Pydantic should not be treated as a magical correctness layer. It validates structure and configured constraints. It does not automatically prove truth, safety, business correctness, or regulatory defensibility.

7. Example: Case Triage Schema

Assume we are building an AI assistant for regulatory case management.

The system receives a case note and must produce triage metadata.

7.1 Bad Contract

class BadTriage(BaseModel):
    result: str

This is too vague.
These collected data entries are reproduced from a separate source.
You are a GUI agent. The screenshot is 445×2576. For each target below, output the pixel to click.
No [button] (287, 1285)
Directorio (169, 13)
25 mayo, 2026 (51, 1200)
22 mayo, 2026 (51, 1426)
Every downstream consumer now has to parse result.

7.2 Better Contract

from enum import StrEnum
from pydantic import BaseModel, Field

class RiskLevel(StrEnum):
    LOW = "LOW"
    MEDIUM = "MEDIUM"
    HIGH = "HIGH"
    CRITICAL = "CRITICAL"
    UNKNOWN = "UNKNOWN"

class RecommendedAction(StrEnum):
    CONTINUE_STANDARD_PROCESSING = "CONTINUE_STANDARD_PROCESSING"
    REQUEST_MORE_INFORMATION = "REQUEST_MORE_INFORMATION"
    ESCALATE_TO_SUPERVISOR = "ESCALATE_TO_SUPERVISOR"
    ESCALATE_TO_LEGAL = "ESCALATE_TO_LEGAL"
    PAUSE_FOR_HUMAN_REVIEW = "PAUSE_FOR_HUMAN_REVIEW"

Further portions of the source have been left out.